Türkiye'nin doğusundaki pazarların zorluklarla iç içe olduğuna dikkat çeken Ali Pandır, "Orada en büyük pazar İran'da, İran pazarı 1 ila 2 milyon arasında dolaşan, bizden çok büyük bir pazar. Ama orada da iş yapmak zorlaştı. Ama potansiyeli yüksek. Türkiye'nin de ilişkilerini kuvvetlendirdiği, özellikle bu ambargo döneminde batı ile iş yapamayan İranlıların Türkiye ile iş yapmak için fırsat kolladıkları bir pazar. Bunun yanında Irak pazarı var, sürekli taleplerin arttığı bir pazar. Türkiye'nin doğal komşusu ve eskiden beri en büyük ticaret ortağı. Orada da sorun stabilite yok. Irak sanki üç ülke gibi." dedi.

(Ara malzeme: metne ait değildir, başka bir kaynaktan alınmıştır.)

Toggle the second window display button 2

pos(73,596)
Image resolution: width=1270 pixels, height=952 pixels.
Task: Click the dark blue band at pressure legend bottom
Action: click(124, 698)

Türkiye'nin Ortadoğu ve Afrika'ya açılması gerektiğinin altını çizen Tofaş CEO'su Ali Pandır, sözlerini şöyle sürdürdü: "Ortadoğu ve bütün Akdeniz ve Suudi Arabistan'a doğru bütün Ortadoğu ülkelerini kapsayan ve Pakistan'ı da içine katarsan aşağı yukarı bir buçuk, 2 milyonluk bir pazar var. Bizim gene çok iyi yer alamadığımız 400 binlik Suudi Arabistan pazarı var. Bimin nerede ise çok az sattığımız Orta Doğu pazarları da öyle. Bu pazarlara zamanında Japonlar girmiş ve oradaki Japon hegemonyasını Avrupalı üreticiler yıkamıyor. Ama çalışılırsa olur. Ondan sonra daha büyük bir potansiyel ise Afrika'da var. Afrika'nın kapısı Türkiye için bence Mısır'dan geçiyor. Çünkü Mısır'ın yaptığı serbest ticaret anlaşmaları, gerek yatay gerek düşey, yani Kuzey ve Güney Afrika'ya doğru olan ülkelerle, biz hesap ettik aşağı yukarı bir buçuk, 2 milyonluk bir pazara Mısır'ın üzerinden sıfır gümrükle girme imkanı var. Bunlar bence Türkiye'nin değerlendirmesi gereken konular. Bizim buradan Çin'e ve Hindistan'a ihracat yapma imkanımız yok gibi, Amerika ve Avrupa'da zor olduğuna göre, yakın Doğuda fırsat varken başkaları oraya gelmeden bizim fırsatı değerlendirmemiz lazım."